Google DeepMind recently unveiled “Gemma 3,” an advanced AI model designed to operate efficiently on a single GPU or TPU. Notably, it has outperformed models such as Llama-405B, DeepSeek-V3, and o3-mini in preliminary human preference assessments on the LMArena benchmark. Additionally, Google emphasizes that Gemma 3 is optimized for high-performance AI applications on standard hardware configurations.
Gemma 3 supports over 140 languages and features an extended context window of up to 128K tokens. It also boasts cutting-edge text and visual reasoning capabilities and is available in four parameter configurations—1 billion, 4 billion, 12 billion, and 27 billion—allowing developers to select the model size that best suits their hardware and performance requirements.
The model is compatible with a wide array of development tools, including Hugging Face Transformers, Ollama, JAX, Keras, and PyTorch. Moreover, it has been optimized for NVIDIA GPUs, Google Cloud TPUs, and AMD GPUs. Developers can now access Gemma 3 through Google AI Studio, Kaggle, and Hugging Face’s hosting platforms.
Beyond Gemma 3, Google DeepMind has also introduced ShieldGemma 2, a 4-billion-parameter image safety screening tool capable of detecting and labeling potentially harmful, explicit, or violent content. This enables developers to create more responsible and secure AI-powered applications.
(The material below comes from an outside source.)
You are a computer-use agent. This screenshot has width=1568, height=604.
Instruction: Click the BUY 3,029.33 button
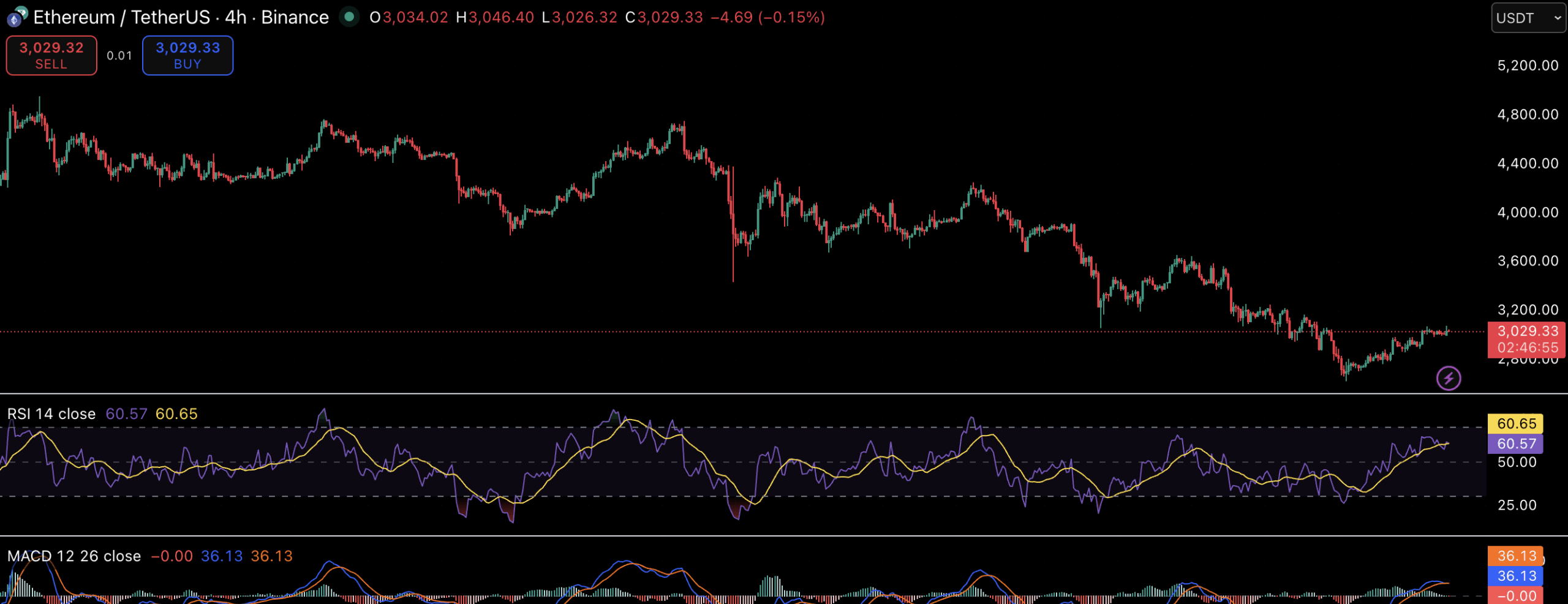[x=187, y=55]
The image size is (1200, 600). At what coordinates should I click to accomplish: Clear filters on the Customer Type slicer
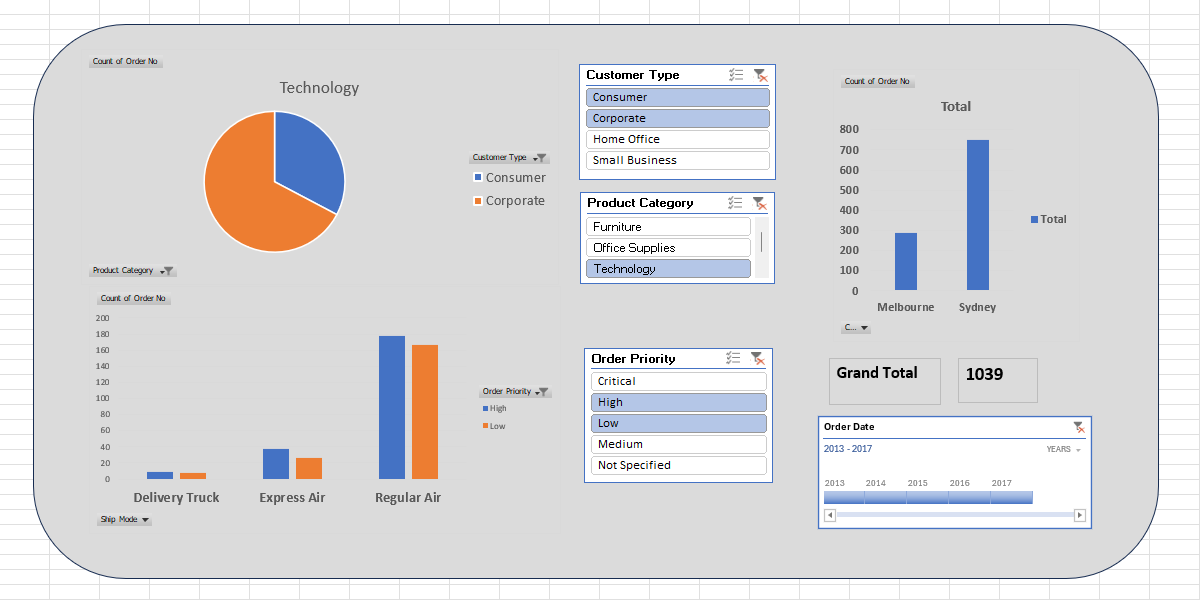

Additionally, Google has launched the “Gemma 3 Academic Program,” offering $10,000 worth of Google Cloud credits per recipient to support academic researchers in conducting studies based on Gemma 3.
As of now, the Gemma ecosystem has generated over 60,000 derivative AI models, while the Gemma series has surpassed 100 million total downloads, underscoring its widespread adoption and influence in the AI community.